* **YOUR TASK**: Your answer must be an exact copy of the lines from the one holding "Where should I click to: Click the step" through the last line of the entries below, with nothing added.

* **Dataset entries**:
--- START ---
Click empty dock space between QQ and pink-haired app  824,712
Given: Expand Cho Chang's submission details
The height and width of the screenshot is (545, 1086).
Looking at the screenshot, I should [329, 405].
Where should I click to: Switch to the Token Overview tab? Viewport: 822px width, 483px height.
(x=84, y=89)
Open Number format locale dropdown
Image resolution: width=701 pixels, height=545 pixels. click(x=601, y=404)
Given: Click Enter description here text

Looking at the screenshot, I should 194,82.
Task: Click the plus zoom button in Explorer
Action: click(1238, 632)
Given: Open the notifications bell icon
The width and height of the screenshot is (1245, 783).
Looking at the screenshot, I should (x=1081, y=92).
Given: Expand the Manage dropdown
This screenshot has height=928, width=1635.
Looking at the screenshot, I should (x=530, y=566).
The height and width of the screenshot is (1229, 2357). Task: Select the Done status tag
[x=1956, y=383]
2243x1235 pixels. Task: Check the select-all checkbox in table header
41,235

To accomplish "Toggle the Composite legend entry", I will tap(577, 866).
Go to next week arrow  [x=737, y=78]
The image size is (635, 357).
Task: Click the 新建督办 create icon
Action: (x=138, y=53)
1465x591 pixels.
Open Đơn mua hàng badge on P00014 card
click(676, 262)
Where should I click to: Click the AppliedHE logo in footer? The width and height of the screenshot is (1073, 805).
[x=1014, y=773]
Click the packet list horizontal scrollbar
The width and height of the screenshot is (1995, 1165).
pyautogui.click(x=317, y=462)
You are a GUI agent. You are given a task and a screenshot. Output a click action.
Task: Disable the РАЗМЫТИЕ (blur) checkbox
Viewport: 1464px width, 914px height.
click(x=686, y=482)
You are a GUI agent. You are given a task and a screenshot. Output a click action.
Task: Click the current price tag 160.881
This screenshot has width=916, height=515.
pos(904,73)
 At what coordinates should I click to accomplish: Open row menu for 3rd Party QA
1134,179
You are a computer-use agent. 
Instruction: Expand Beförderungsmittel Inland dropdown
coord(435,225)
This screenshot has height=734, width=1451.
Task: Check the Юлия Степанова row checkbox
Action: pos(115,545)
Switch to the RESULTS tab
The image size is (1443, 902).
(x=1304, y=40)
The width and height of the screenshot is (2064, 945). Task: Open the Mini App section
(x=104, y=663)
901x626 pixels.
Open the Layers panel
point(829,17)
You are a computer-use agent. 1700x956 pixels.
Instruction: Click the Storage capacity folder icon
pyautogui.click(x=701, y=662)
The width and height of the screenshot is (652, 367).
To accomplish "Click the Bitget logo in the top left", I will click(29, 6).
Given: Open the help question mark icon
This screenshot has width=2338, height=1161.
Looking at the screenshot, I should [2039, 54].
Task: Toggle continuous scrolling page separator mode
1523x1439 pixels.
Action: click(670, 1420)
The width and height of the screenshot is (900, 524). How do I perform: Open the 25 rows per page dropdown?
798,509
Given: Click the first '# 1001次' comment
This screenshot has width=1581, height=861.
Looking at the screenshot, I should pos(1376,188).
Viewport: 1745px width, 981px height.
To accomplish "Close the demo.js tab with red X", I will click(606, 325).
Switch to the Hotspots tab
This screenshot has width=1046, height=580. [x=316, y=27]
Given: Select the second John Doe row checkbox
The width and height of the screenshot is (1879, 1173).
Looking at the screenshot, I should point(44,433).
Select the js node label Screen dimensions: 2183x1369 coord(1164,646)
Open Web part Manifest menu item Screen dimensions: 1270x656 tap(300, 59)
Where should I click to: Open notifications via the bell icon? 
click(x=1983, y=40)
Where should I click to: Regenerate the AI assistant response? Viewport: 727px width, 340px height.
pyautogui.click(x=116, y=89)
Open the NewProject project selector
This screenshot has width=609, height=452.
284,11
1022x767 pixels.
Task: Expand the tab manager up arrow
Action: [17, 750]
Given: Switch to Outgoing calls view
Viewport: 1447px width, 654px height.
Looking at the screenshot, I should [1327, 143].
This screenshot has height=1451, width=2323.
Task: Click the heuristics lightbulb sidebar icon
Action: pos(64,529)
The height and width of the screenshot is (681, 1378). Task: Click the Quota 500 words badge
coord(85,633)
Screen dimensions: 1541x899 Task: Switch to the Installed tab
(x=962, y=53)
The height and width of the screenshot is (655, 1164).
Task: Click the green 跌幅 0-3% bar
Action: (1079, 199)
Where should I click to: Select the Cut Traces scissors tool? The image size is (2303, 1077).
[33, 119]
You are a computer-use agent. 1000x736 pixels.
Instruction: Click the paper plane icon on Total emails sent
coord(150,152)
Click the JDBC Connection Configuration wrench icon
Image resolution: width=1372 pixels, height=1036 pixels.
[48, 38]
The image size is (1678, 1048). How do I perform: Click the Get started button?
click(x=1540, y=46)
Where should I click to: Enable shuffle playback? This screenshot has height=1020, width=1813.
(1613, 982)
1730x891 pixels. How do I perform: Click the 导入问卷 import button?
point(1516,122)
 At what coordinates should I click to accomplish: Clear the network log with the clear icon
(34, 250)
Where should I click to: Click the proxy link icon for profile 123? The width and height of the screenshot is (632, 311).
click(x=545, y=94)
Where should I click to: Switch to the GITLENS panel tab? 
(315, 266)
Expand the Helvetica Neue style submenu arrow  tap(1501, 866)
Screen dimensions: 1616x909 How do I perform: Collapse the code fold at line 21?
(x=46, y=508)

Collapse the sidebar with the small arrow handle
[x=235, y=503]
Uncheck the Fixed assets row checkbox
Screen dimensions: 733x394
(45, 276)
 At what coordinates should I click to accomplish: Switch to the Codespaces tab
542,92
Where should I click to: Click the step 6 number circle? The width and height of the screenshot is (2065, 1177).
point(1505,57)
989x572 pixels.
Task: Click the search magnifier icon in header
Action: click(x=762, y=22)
--- END ---
* **SOLUTION BELOW**:
Where should I click to: Click the step 6 number circle? The width and height of the screenshot is (2065, 1177).
point(1505,57)
989x572 pixels.
Task: Click the search magnifier icon in header
Action: click(x=762, y=22)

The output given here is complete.